What to do –
In the article on Tianjin's e-commerce purchases of agricultural goods, how many poverty-stricken people are the orders expected to help?

Exercise text –
= = =

E-commerce companies from Tianjin purchased agricultural goods worth 1.53 billion yuan ($216 million) from over 10 places in China's less-developed western and interior regions such as Shaanxi province, the Xinjiang Uygur autonomous region and Gansu province recently.
"The orders are expected to help 141,600 poverty-stricken people in the interior regions. In addition, Tianjin's e-commerce companies will further promote the products via local e-commerce portals and media outlets," said Zhang Qingen from the Tianjin Cooperation and Exchange Office on Tuesday.
Such efforts are part of the city's ongoing efforts to achieve China's goal of building a moderately prosperous society in all respects and securing a decisive victory in poverty alleviation. Chinese President Xi Jinping had stressed that lifting rural residents out of poverty by the end of 2020 is a solemn commitment of the country, and it must be fulfilled on schedule.
Chen Hongbo, director of the Policy and Regulations Department of the State Council Leading Group Office of Poverty Alleviation and Development, said that measures, including expanding products' distribution channels and inspiring consumption of agricultural products from the impoverished areas, are necessary steps to further poverty relief efforts.
With even more efforts, the poverty alleviation goal can be achieved on schedule, said Chen.

= = =

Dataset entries
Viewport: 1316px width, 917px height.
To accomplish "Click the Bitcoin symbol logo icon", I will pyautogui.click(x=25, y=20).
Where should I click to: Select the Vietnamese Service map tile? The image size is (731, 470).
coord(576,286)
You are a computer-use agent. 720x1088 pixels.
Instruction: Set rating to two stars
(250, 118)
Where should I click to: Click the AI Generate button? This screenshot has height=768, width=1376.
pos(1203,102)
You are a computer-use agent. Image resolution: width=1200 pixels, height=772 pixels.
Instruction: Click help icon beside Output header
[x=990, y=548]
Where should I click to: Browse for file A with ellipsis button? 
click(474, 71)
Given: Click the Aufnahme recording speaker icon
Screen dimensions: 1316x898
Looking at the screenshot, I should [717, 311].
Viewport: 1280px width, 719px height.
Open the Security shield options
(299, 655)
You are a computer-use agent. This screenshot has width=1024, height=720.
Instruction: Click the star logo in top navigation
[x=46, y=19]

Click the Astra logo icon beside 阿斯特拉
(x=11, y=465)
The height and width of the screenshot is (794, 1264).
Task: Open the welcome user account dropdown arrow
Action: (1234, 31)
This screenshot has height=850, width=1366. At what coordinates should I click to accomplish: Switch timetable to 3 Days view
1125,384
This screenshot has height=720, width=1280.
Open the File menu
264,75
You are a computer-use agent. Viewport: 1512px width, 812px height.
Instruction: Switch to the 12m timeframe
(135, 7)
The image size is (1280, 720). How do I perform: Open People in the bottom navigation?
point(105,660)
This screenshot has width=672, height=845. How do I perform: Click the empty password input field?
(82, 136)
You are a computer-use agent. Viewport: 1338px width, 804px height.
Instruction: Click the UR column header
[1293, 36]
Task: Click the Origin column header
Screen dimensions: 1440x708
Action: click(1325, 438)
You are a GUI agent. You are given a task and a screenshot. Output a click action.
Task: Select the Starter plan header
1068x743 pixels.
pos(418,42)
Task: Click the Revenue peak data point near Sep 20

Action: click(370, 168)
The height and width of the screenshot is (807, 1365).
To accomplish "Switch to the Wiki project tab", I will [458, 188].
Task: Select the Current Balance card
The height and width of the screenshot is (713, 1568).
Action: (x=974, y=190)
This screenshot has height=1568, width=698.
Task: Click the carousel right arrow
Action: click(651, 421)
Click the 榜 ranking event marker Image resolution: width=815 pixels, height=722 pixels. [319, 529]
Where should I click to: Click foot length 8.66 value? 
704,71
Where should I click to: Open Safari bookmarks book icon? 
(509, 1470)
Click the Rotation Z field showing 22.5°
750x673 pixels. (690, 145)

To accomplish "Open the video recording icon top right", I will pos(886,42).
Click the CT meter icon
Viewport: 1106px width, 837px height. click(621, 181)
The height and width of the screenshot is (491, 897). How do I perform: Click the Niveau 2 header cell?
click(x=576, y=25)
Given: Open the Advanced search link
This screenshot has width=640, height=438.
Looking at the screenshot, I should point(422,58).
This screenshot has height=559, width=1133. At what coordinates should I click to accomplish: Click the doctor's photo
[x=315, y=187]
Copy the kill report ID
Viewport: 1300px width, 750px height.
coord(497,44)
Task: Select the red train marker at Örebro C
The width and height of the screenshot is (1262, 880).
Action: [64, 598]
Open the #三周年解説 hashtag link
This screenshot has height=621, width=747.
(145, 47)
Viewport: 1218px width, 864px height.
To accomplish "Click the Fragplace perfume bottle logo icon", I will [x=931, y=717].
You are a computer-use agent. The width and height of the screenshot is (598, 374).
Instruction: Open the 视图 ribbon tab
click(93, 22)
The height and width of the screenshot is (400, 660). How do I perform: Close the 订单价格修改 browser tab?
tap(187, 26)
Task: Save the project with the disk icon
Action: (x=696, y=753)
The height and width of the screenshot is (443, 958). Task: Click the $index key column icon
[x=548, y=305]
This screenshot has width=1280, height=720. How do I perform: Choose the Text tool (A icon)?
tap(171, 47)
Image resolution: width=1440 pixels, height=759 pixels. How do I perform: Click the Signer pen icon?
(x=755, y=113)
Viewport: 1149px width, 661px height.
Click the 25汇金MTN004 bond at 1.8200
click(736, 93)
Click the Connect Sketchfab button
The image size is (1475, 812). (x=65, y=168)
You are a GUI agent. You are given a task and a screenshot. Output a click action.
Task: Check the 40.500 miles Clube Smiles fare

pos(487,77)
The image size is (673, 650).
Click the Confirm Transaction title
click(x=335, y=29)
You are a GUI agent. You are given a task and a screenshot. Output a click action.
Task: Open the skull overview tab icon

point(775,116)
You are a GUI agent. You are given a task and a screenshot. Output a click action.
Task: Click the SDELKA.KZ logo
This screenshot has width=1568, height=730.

= = =

Reply to the exercise –
141,600 poverty-stricken people in the interior regions.